Malaisie : le site Malaysiakini condamné pour outrage à la cour pour de simples commentaires de lecteurs
Le portail Malaysiakini, l’un des principaux sites d’investigation de la Malaisie, a été condamné à une amende record pour des commentaires postés au bas d’un de ses articles, à la suite de quoi il est désormais visé par une information judiciaire ouverte pour sédition. Reporters sans frontières (RSF) dénonce une sanction qui risque de renforcer l’autocensure dans les médias et appelle le parquet malaisien à abandonner les charges pour sédition portées contre le site.
Cent mille euros d’amende à cause de cinq petits commentaires. La Cour fédérale de Malaisie a reconnu coupable “d’outrage à la cour”, vendredi 19 février, le site d’information Malaysiakini, réputé pour ses enquêtes sur la corruption, et ce en raison de commentaires critiques du système judiciaire publiés sur la page d’un de ses articles, en juillet dernier. Le rédacteur en chef, Steven Gan, également visé par la plainte du procureur général Idrus Harun, a pour sa part été relaxé par le tribunal.

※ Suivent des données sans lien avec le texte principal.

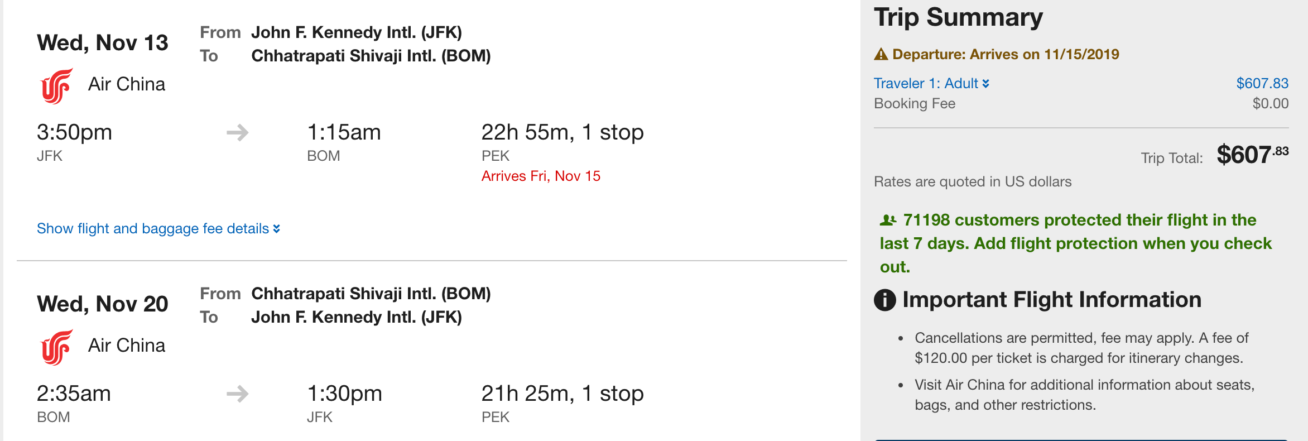
Task: Click the Important Flight Information info icon
Action: coord(884,300)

Dans son verdict, la juge principale Rohana Yusuf a ignoré le fait que les modérateurs de Malaysiakini ont aussitôt retiré les commentaires litigieux dès qu’ils en ont été informés par la police. Elle considère, contre toute logique, que ces commentaires “répréhensibles” et “fallacieux” n’avaient pas été modérés correctement par le site, qui écope d’une amende exceptionnellement élevée : 500 000 ringgits (près de 100 000 euros), ce qui représente plus de deux fois la somme initialement réclamée par le procureur.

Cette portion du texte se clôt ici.